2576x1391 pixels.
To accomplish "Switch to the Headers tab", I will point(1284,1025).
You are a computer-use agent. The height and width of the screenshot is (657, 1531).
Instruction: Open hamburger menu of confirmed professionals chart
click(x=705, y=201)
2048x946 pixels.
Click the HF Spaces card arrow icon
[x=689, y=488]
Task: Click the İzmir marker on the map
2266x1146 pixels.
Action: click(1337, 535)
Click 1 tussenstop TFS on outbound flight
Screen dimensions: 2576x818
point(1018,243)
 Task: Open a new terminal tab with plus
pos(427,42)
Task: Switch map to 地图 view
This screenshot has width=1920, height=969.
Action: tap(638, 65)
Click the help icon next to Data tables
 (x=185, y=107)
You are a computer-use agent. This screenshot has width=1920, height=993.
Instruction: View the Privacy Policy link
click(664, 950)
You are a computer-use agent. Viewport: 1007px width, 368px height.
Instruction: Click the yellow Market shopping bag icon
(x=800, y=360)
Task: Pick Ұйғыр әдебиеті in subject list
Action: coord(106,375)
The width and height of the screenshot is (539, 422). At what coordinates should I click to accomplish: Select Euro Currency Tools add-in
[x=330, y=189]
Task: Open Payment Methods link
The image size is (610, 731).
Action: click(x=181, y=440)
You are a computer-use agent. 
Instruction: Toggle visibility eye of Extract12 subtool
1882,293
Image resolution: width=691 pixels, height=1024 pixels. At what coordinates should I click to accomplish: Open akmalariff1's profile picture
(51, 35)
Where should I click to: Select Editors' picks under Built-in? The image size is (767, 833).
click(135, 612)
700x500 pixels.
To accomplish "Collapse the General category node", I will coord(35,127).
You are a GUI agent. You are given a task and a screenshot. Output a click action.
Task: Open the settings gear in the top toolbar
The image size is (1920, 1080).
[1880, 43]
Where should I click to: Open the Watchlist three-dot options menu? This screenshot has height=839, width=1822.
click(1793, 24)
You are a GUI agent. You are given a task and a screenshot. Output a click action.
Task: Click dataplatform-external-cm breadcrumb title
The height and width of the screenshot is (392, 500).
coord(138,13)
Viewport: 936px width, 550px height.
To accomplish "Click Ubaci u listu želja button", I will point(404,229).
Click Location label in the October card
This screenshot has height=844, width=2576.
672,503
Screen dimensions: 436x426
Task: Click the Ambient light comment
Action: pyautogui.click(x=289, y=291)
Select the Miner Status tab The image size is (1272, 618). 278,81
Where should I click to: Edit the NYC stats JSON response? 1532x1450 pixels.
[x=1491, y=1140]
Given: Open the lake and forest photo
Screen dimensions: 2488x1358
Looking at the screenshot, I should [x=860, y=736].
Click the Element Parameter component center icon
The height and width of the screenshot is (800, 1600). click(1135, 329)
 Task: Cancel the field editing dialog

§ **Exercise details**
Copy out the rows starting at the line containing "2048x946 pixels." and ending at the line containing "pos(427,42)", requests included. Multiply every coordinate in the answers by 0.3 and round to whole numbers, with halves rounded up.

§ **Worked solution**
2048x946 pixels.
Click the HF Spaces card arrow icon
[x=207, y=146]
Task: Click the İzmir marker on the map
2266x1146 pixels.
Action: click(401, 161)
Click 1 tussenstop TFS on outbound flight
Screen dimensions: 2576x818
point(305,73)
 Task: Open a new terminal tab with plus
pos(128,13)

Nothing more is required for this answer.